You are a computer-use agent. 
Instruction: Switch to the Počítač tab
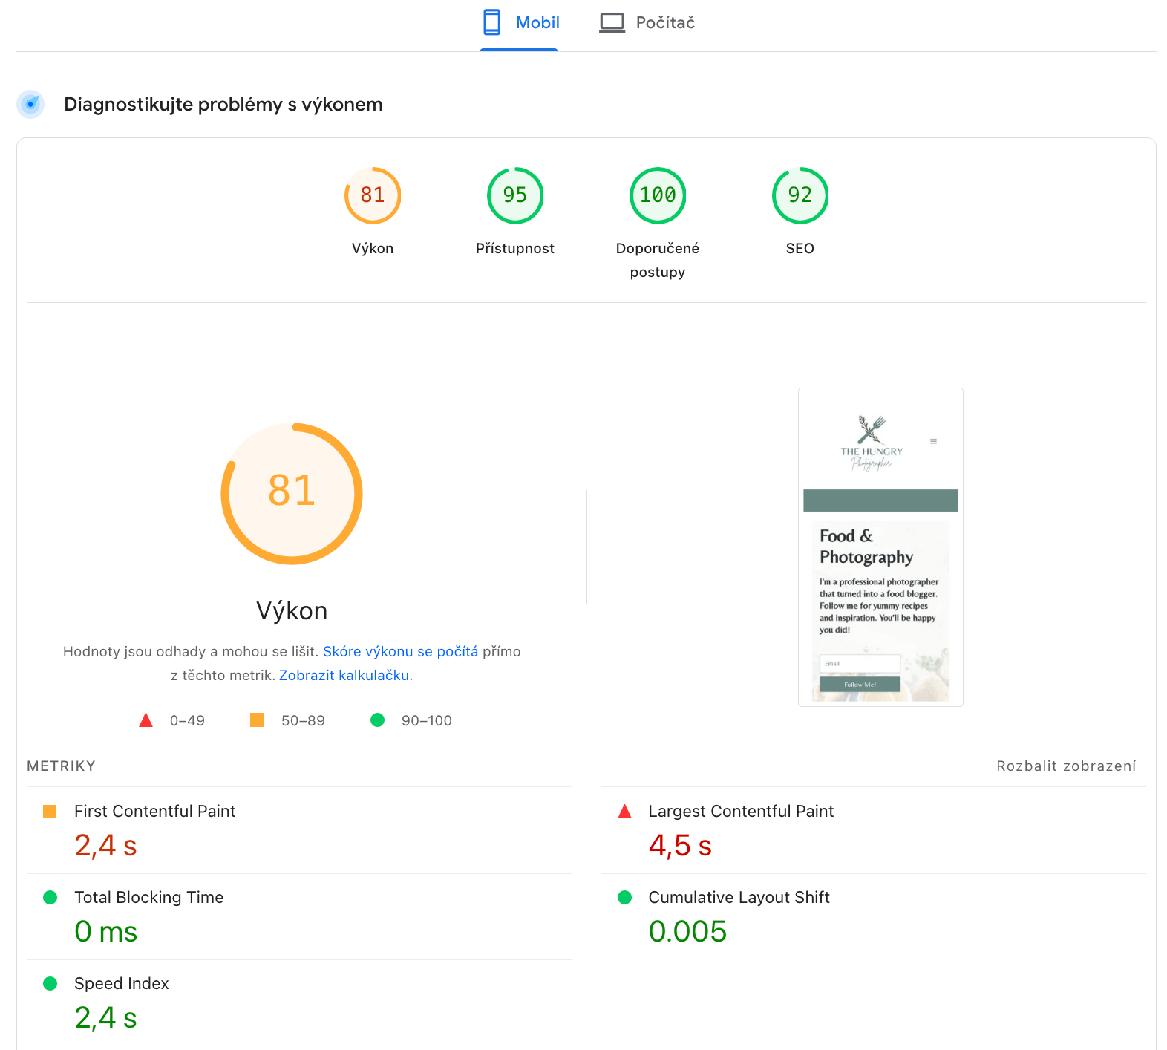pyautogui.click(x=647, y=23)
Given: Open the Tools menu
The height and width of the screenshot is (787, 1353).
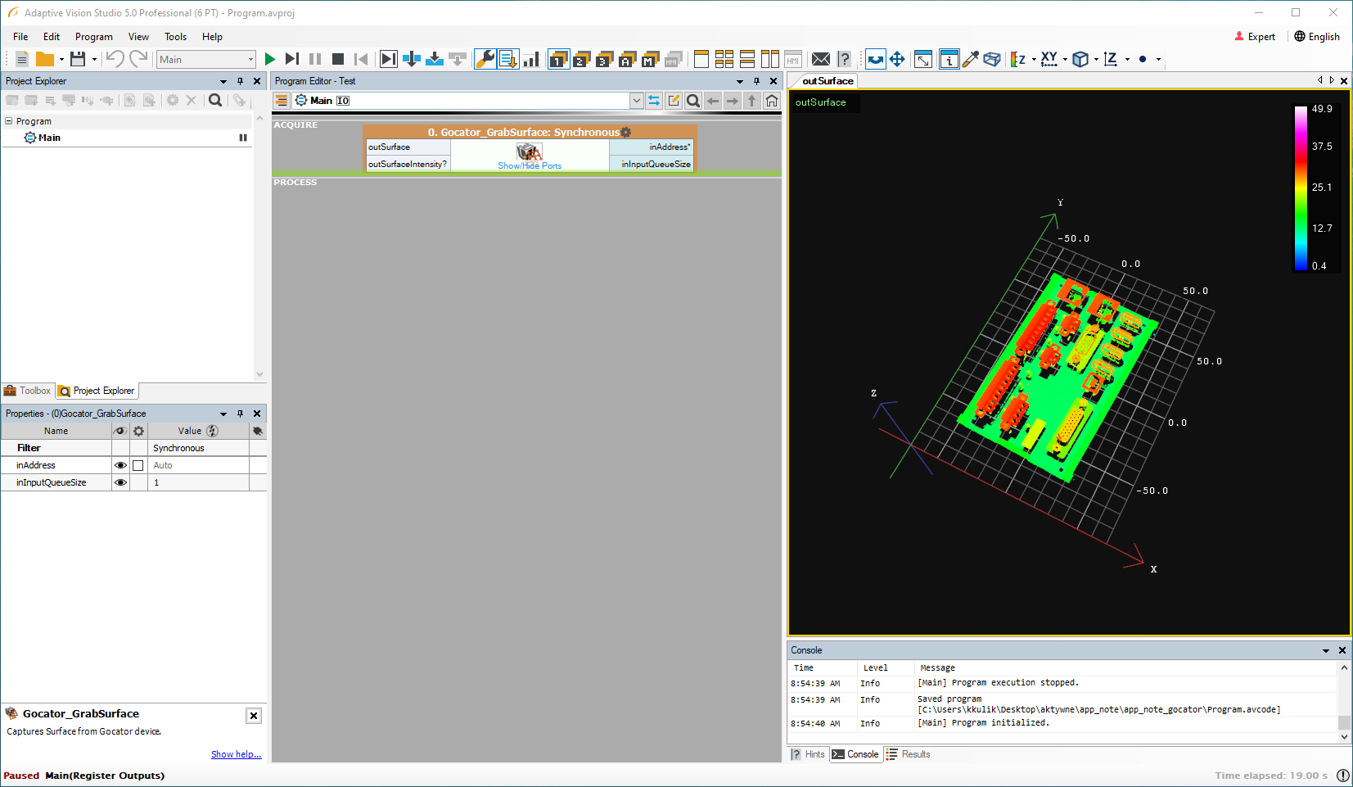Looking at the screenshot, I should (x=175, y=37).
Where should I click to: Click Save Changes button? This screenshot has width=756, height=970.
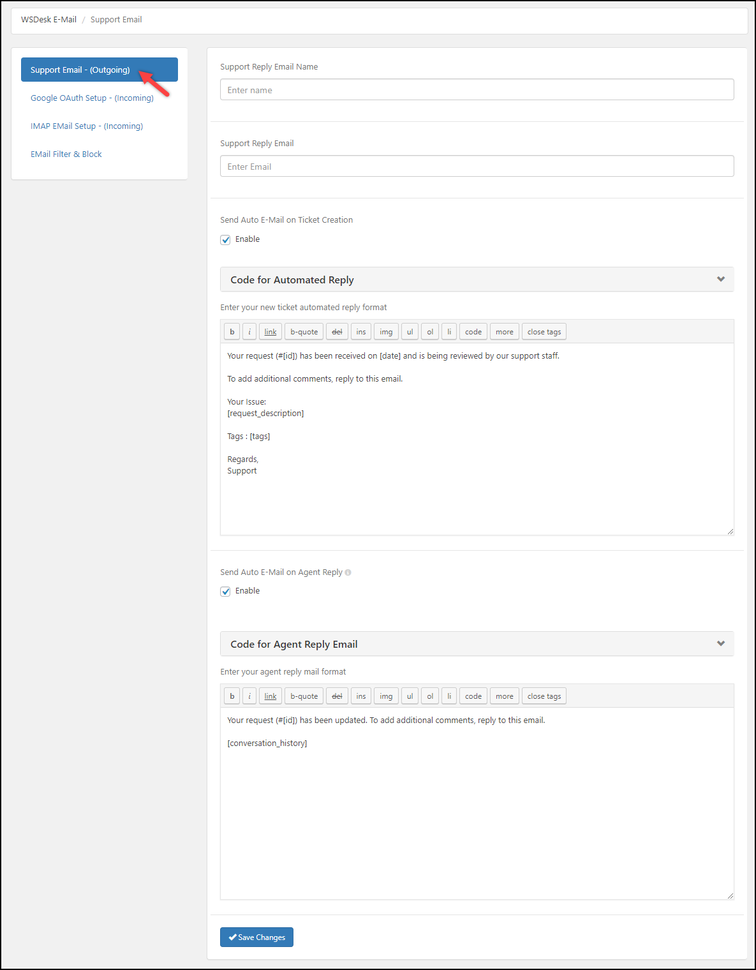256,937
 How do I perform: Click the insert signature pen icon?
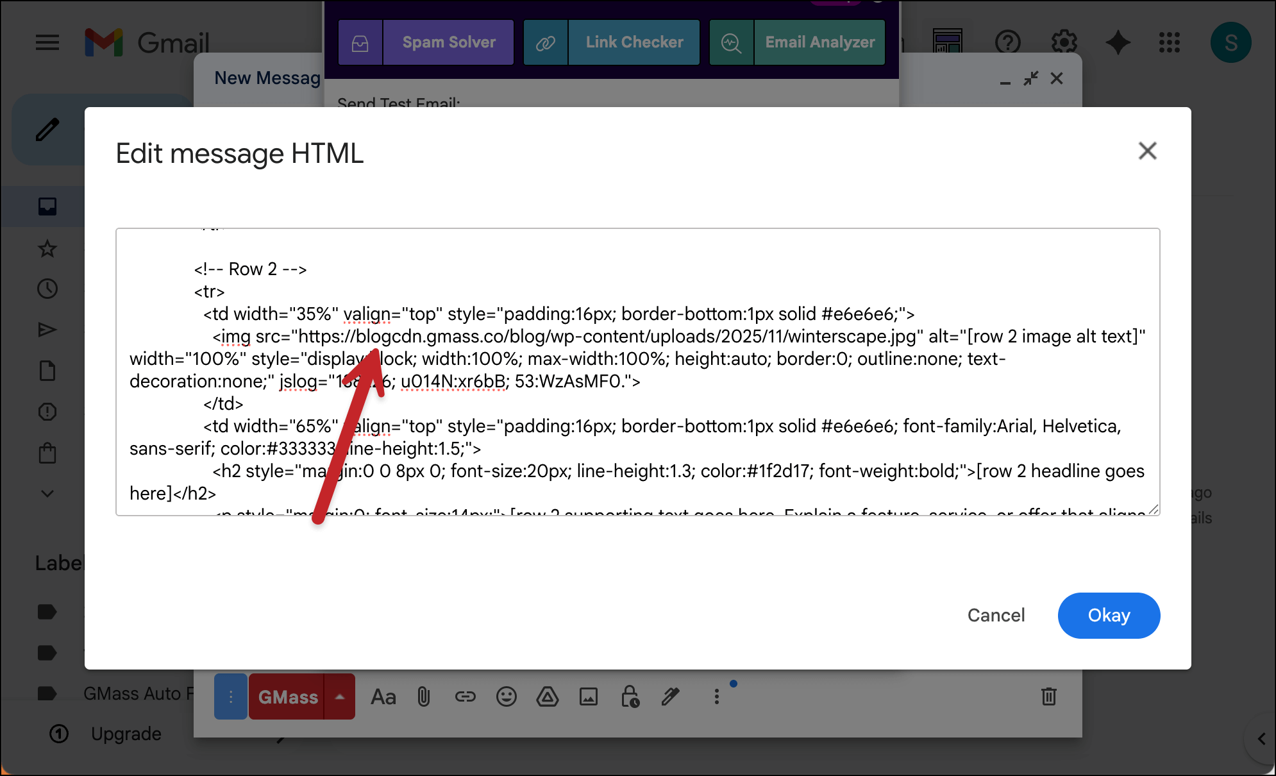coord(671,696)
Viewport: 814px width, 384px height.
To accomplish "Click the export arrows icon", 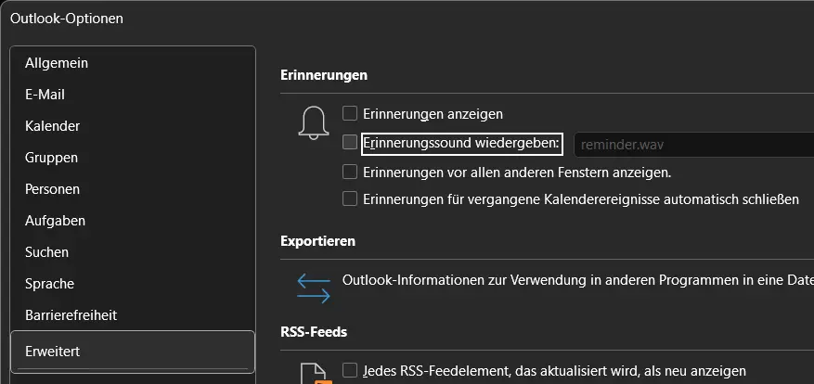I will tap(314, 287).

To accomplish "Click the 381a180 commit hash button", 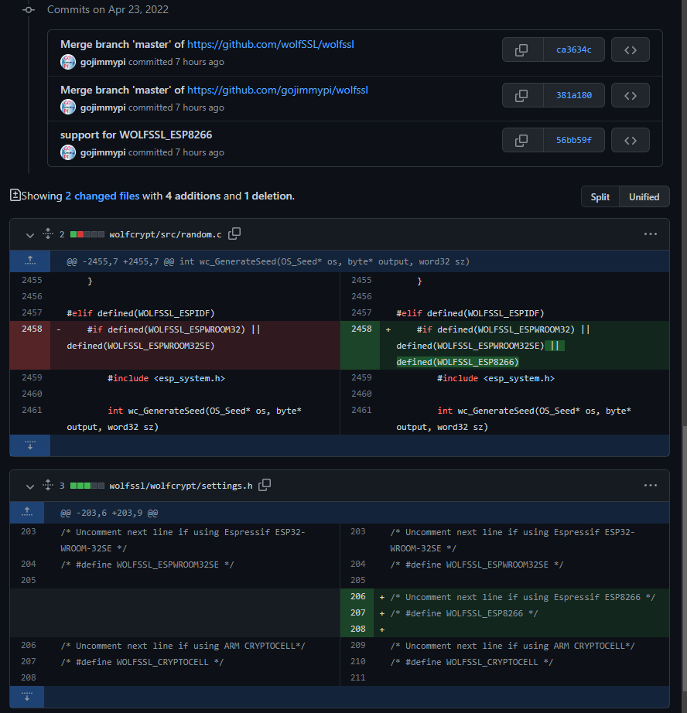I will click(x=574, y=94).

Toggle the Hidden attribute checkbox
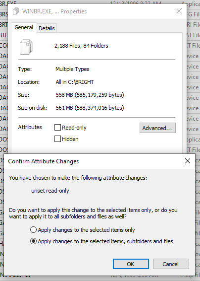57,139
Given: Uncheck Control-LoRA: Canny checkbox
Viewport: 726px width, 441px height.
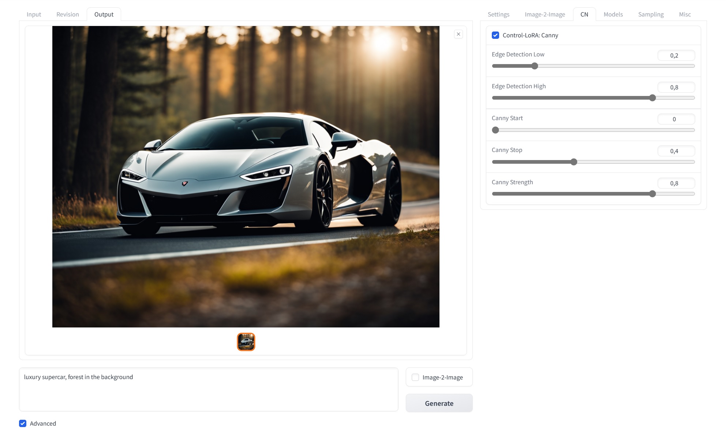Looking at the screenshot, I should pyautogui.click(x=495, y=35).
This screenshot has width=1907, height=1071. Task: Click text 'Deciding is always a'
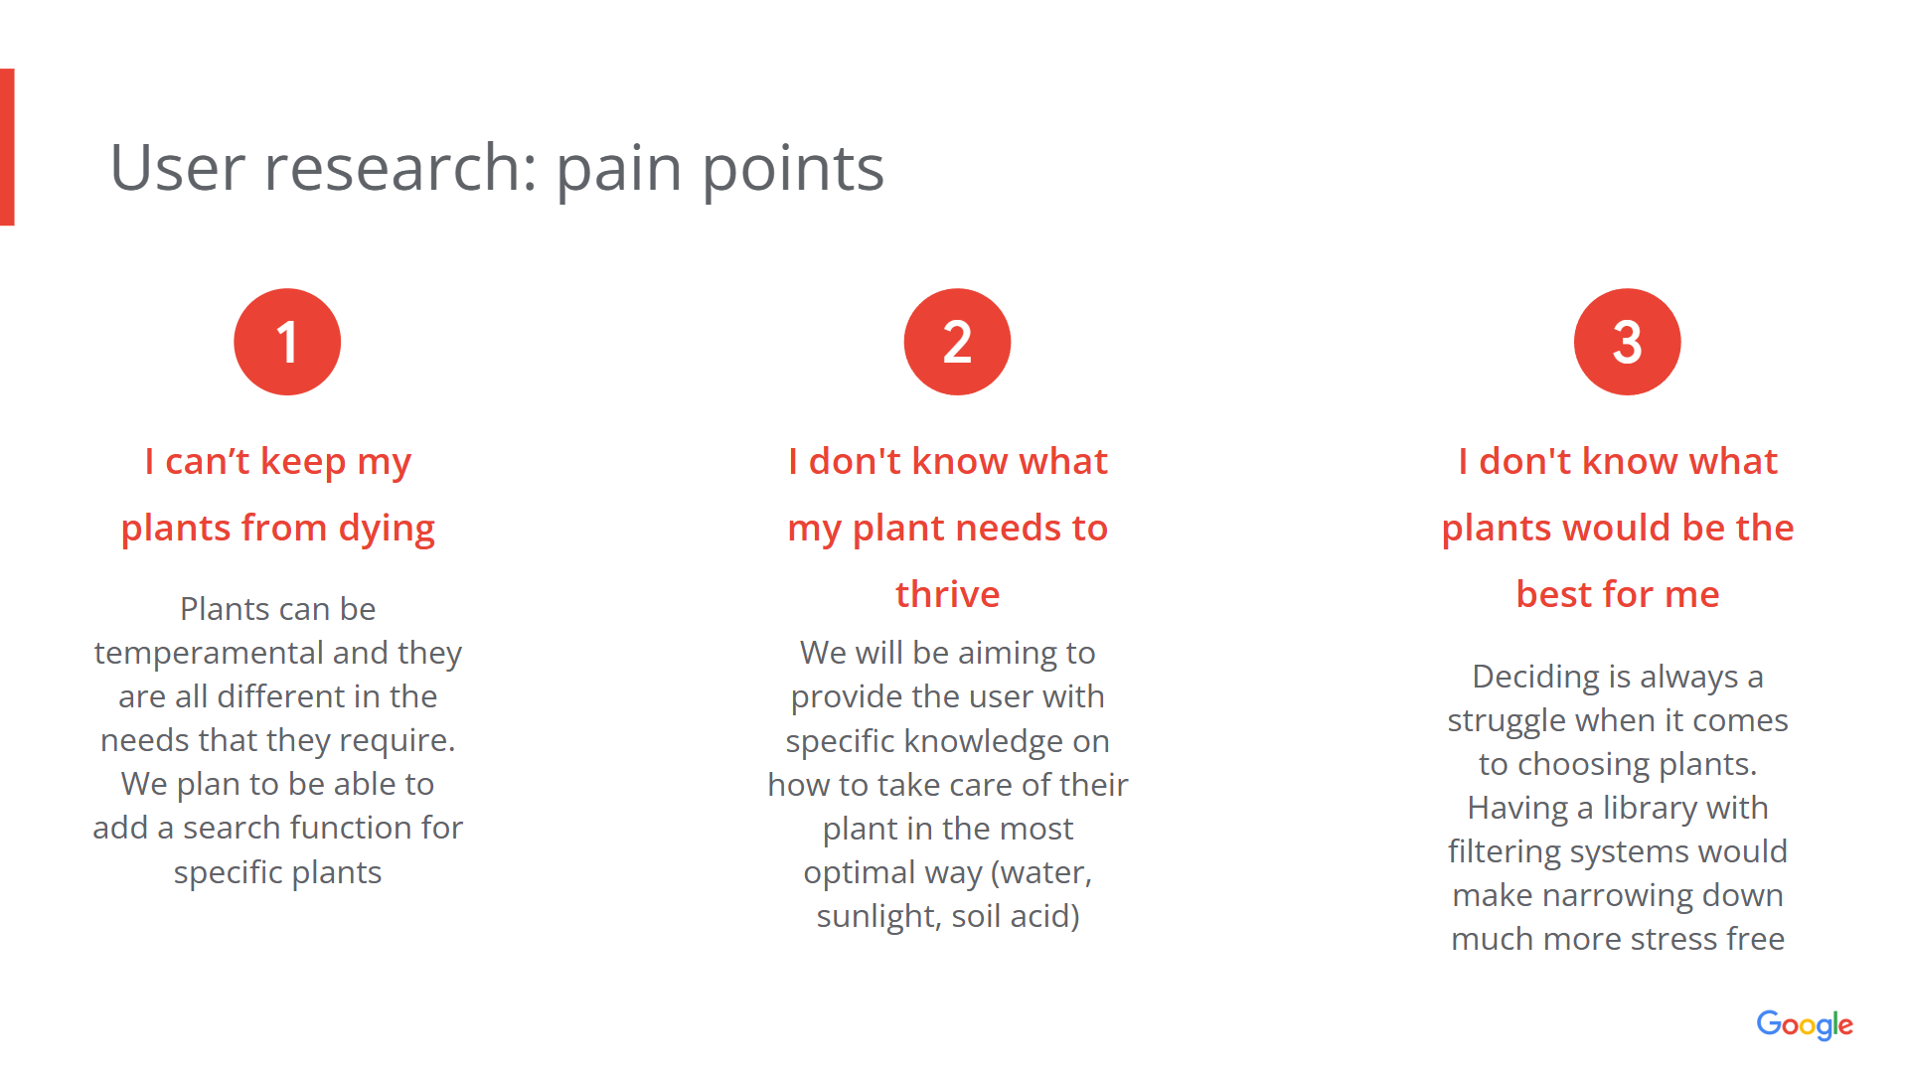pyautogui.click(x=1618, y=677)
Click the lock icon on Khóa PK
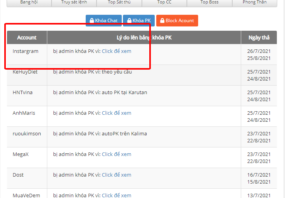Screen dimensions: 285x198 [129, 21]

• _Stated goal_: Reproduce the lines verbatim, from the line with "Given: Uncheck Control-LoRA: Canny checkbox" through the end of the lines, with the pictures left out.

• _Response_:
Given: Uncheck Control-LoRA: Canny checkbox
Viewport: 726px width, 441px height.
Looking at the screenshot, I should pyautogui.click(x=495, y=35).
This screenshot has width=1907, height=1071. Task: Click text 'Deciding is always a'
pyautogui.click(x=1618, y=677)
Click the lock icon on Khóa PK
Screen dimensions: 285x198 [129, 21]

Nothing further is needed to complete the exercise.